Doctoral Program in Photonics

Doctoral Program in Electrical Engineering

Courses

Sparse stochastic processes

We cover the theory and applications of sparse stochastic processes (SSP). SSP are solutions of differential equations driven by non-Gaussian innovations. They admit a parsimonious representation in a wavelet basis and are relevant to coding, compressed sensing, and biomedical imaging.

Signals and systems I (for MT)

Introduction of the basic concepts and mathematical tools for the characterization of signals and for the analysis and design of linear systems (filters or transmission channels). Application of these techniques to signal processing and communications.

Signals and systems I (for SV)

Introduction of the basic concepts and mathematical tools for the analysis and characterization of signals, the design of processing algorithms, and the linear modeling of systems for students in the life sciences. Application of these techniques to signal processing and communications.

Signals and systems II (for MT)

This course is an introduction to the theory of discrete linear time invariant systems. Their properties and fundamental characteristics are discussed as well as the fundamental tools that are used to study and design them (Fourier transform, Z transform).

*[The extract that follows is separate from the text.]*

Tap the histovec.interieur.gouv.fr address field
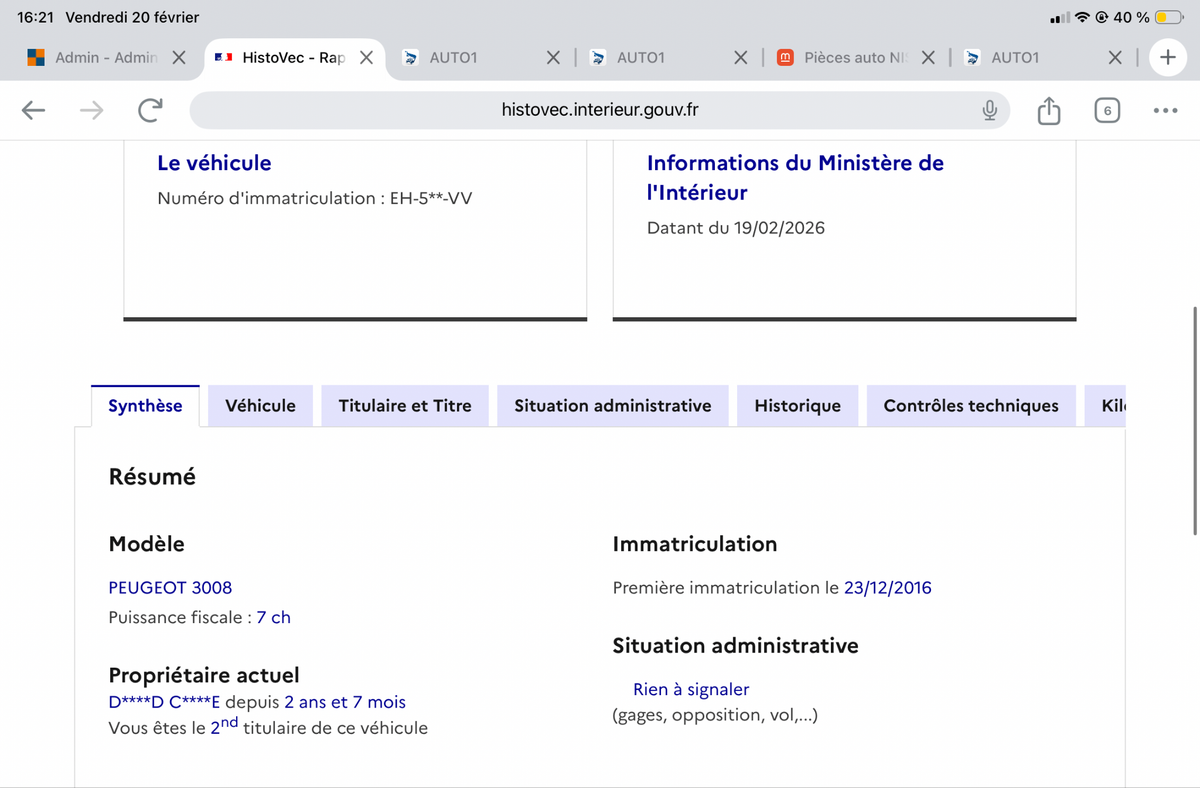The width and height of the screenshot is (1200, 788). click(599, 110)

Signals and systems II (for SV)

This course is an introduction to the theory of discrete linear time invariant systems. Their properties and fundamental characteristics are discussed as well as the fundamental tools that are used to study and design them (Fourier transform, Z transform).

Image processing I

Introduction to the basic techniques of image processing. Introduction to the development of image-processing software and to prototyping in JAVA. Application to real-world examples in industrial vision and biomedical imaging.

Image processing II

Study of advanced image processing; mathematical imaging. Development of image-processing software and prototyping in JAVA; application to real-world examples in industrial vision and biomedical imaging.